- _Activity_
Return verbatim the line containing "Expand the Events module node" together with all lines that follow it, through the end of the records.

- _Dataset records_
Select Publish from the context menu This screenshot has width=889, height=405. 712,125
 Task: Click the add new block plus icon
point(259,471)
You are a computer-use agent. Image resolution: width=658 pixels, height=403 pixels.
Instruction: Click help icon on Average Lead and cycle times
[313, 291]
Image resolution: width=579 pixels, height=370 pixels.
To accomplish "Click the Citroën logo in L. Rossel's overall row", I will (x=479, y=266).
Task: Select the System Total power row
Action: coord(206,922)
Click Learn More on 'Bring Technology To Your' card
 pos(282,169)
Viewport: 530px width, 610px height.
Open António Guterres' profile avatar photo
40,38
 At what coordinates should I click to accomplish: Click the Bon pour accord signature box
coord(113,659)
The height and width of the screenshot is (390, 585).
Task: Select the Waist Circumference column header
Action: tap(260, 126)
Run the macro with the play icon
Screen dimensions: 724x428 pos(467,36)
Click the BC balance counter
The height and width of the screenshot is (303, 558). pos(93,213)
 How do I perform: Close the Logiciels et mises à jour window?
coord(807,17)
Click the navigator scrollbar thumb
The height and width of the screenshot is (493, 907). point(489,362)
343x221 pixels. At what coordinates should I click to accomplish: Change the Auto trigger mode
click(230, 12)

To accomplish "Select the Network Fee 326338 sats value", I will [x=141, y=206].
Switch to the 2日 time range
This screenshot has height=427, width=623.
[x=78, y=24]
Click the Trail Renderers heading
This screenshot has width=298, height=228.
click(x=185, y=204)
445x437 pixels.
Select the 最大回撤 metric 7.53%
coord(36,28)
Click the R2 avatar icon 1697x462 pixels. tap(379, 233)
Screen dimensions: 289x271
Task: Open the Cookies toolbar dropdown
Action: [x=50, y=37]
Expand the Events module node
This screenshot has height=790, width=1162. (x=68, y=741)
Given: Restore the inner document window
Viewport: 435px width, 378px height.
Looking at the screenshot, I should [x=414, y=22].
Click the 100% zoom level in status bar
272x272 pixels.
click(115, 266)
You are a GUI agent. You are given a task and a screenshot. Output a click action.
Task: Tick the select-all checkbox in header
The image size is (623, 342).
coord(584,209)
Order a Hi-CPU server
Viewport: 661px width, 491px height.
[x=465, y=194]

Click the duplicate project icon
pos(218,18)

- _Written solution_
Expand the Events module node
This screenshot has height=790, width=1162. (x=68, y=741)
Given: Restore the inner document window
Viewport: 435px width, 378px height.
Looking at the screenshot, I should [x=414, y=22].
Click the 100% zoom level in status bar
272x272 pixels.
click(115, 266)
You are a GUI agent. You are given a task and a screenshot. Output a click action.
Task: Tick the select-all checkbox in header
The image size is (623, 342).
coord(584,209)
Order a Hi-CPU server
Viewport: 661px width, 491px height.
[x=465, y=194]

Click the duplicate project icon
pos(218,18)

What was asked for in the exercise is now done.